__Selección__.
Por supuesto que el hecho de que un cristiano pueda usar la naturaleza de este modo no es ni siquiera el inicio de una prueba de que el cristianismo es verdadero. Quienes sufren por «los oscuros dioses de la sangre» supongo que pueden utilizarla igualmente para su credo. Esta es, precisamente, la cuestión: la naturaleza no nos enseña. Una filosofía verdadera puede a veces corroborar una experiencia de la naturaleza; pero una experiencia de la naturaleza no puede hacer válida una filosofía. La naturaleza no verificará ninguna proposición teológica o metafísica, o no lo hará de la manera que estamos considerando ahora; ayudará sí a mostrar lo que esa proposición significa.

Y eso, según las premisas cristianas, no es por casualidad. Se puede esperar que la gloria —el esplendor— creada nos dé algún indicio de lo que la gloria increada es, porque la una proviene de la otra y, en cierto modo, la refleja.

«En cierto modo», decía; pero no de un modo tan simple y directo como a primera vista nos pudiera parecer; porque, por supuesto, los hechos señalados por los amantes de la naturaleza, y que pertenecen a otra escuela, son también hechos; hay gusanos en el estómago como hay primaveras en el bosque. Tratar de conciliarlos, o de mostrar que realmente no necesitan conciliación es volver de la experiencia directa de la naturaleza a la metafísica, la teodicea o algo semejante. Quizá sea algo sensato que hay que hacer; pero hay que distinguirlo del amor a la naturaleza. Mientras permanezcamos en ese nivel, mientras sigamos diciendo que hablamos de lo que la naturaleza nos ha «dicho» directamente, a eso debemos atenernos. Hemos visto una imagen de la gloria. No debemos intentar que trascienda y vaya más allá de la naturaleza hacia un mayor conocimiento de Dios: el camino desaparece casi inmediatamente; lo obstruyen terrores y misterios, toda la profundidad de los designios divinos y toda la maraña de la historia del mundo; no podemos pasar, ése no es el camino. Tenemos que dar un rodeo, dejar las colinas y los bosques y volver a nuestros estudios, a la iglesia, a nuestra Biblia y a ponernos de rodillas. De otro modo, el amor por la naturaleza empezaría a convertirse en una religión de la naturaleza, y entonces, aun cuando no nos condujera a «los oscuros dioses de la sangre», nos llevaría a un alto grado de insensatez.

__Filas__.
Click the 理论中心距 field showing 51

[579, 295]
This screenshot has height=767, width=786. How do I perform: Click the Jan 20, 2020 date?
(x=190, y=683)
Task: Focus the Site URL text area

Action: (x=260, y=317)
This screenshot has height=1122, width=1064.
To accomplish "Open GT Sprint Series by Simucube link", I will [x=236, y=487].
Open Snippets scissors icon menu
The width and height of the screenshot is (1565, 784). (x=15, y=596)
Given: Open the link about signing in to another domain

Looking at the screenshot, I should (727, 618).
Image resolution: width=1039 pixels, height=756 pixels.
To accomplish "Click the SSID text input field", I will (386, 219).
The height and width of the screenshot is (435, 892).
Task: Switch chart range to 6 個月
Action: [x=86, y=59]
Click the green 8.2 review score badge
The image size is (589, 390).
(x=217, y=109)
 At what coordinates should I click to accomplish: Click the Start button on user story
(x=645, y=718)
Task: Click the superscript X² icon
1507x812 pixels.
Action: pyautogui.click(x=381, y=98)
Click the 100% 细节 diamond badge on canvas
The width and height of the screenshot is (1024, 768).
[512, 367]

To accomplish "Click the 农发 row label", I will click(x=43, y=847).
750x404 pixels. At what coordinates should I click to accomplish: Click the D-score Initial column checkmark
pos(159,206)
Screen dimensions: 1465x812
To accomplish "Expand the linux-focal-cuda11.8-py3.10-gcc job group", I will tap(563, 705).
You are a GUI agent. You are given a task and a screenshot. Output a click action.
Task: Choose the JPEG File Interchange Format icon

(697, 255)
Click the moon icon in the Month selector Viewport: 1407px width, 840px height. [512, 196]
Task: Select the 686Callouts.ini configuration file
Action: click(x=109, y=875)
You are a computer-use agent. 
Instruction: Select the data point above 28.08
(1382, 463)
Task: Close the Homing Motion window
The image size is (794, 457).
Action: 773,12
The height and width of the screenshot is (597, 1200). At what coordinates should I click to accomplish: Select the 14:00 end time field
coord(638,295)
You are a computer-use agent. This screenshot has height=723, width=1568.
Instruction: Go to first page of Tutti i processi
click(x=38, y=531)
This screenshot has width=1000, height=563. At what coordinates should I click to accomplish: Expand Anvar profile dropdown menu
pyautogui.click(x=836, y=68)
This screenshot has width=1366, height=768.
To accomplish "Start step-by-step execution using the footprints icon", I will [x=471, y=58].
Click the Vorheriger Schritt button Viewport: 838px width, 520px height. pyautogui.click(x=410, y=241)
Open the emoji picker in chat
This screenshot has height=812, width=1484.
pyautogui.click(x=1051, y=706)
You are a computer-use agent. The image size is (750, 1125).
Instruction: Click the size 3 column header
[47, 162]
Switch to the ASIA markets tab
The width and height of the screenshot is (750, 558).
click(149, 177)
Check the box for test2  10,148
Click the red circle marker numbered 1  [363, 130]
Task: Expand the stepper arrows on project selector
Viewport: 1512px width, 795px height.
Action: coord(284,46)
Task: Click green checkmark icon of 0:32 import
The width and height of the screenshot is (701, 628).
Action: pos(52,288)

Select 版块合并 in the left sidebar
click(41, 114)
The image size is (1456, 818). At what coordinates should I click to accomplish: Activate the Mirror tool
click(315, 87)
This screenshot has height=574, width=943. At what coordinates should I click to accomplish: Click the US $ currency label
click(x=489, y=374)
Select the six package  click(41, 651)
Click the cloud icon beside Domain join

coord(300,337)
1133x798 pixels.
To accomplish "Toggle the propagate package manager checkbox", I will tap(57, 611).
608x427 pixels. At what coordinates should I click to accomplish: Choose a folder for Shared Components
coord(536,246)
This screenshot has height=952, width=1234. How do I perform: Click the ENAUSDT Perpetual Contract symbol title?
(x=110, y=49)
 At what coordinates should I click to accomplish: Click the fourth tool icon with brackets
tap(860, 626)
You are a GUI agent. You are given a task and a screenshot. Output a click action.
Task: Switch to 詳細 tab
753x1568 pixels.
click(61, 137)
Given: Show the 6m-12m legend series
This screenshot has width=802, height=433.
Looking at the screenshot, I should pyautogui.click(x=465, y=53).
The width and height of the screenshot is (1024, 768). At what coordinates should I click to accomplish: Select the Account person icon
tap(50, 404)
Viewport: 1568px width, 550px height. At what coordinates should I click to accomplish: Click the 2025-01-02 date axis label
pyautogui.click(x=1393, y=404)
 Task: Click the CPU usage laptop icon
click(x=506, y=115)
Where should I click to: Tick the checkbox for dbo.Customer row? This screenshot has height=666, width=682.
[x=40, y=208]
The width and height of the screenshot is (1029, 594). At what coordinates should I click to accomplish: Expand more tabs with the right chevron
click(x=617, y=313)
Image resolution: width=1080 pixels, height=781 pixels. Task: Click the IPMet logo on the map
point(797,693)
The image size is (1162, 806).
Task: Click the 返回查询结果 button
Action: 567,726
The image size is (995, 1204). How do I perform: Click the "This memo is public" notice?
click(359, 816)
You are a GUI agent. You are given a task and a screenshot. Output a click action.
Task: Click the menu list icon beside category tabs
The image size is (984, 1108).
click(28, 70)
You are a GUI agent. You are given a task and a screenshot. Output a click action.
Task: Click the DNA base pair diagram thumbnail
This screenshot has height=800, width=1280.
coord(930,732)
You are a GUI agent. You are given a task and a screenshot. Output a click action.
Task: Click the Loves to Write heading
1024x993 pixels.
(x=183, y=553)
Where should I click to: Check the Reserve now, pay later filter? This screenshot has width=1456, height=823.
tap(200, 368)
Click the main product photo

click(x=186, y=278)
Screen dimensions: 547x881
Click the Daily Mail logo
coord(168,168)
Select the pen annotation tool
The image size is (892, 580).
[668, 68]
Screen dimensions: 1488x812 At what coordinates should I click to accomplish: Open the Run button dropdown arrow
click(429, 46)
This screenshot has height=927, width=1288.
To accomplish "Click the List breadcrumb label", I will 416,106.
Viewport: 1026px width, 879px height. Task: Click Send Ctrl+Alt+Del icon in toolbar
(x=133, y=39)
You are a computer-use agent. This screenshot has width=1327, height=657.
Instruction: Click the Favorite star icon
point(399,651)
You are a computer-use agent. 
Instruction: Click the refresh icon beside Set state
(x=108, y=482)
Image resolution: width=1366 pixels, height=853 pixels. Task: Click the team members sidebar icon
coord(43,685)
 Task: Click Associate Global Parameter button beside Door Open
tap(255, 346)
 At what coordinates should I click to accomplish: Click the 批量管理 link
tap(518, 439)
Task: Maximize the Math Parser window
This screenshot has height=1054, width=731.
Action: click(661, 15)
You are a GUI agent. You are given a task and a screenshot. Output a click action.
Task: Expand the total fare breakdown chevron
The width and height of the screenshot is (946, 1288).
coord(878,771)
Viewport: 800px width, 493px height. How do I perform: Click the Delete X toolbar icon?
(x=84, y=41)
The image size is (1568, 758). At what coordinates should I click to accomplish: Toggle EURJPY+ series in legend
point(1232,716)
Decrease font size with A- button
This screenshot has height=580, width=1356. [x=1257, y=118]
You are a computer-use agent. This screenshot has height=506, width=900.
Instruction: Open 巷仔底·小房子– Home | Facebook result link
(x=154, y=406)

__Lo que se pide__.
1. Según la selección, ¿adónde hay que volver después de dejar las colinas y los bosques?
2. Reproduzca tal cual las líneas de las entradas comprendidas entre la que contiene "has width=1327, height=657." y la que contiene "This screenshot has height=580, width=1356.", ambas incluidas.

__Soluciones por tarea__.
1. A nuestros estudios, a la iglesia, a nuestra Biblia y a ponernos de rodillas.

2.
You are a computer-use agent. This screenshot has width=1327, height=657.
Instruction: Click the Favorite star icon
point(399,651)
You are a computer-use agent. 
Instruction: Click the refresh icon beside Set state
(x=108, y=482)
Image resolution: width=1366 pixels, height=853 pixels. Task: Click the team members sidebar icon
coord(43,685)
 Task: Click Associate Global Parameter button beside Door Open
tap(255, 346)
 At what coordinates should I click to accomplish: Click the 批量管理 link
tap(518, 439)
Task: Maximize the Math Parser window
This screenshot has height=1054, width=731.
Action: click(661, 15)
You are a GUI agent. You are given a task and a screenshot. Output a click action.
Task: Expand the total fare breakdown chevron
The width and height of the screenshot is (946, 1288).
coord(878,771)
Viewport: 800px width, 493px height. How do I perform: Click the Delete X toolbar icon?
(x=84, y=41)
The image size is (1568, 758). At what coordinates should I click to accomplish: Toggle EURJPY+ series in legend
point(1232,716)
Decrease font size with A- button
This screenshot has height=580, width=1356. [x=1257, y=118]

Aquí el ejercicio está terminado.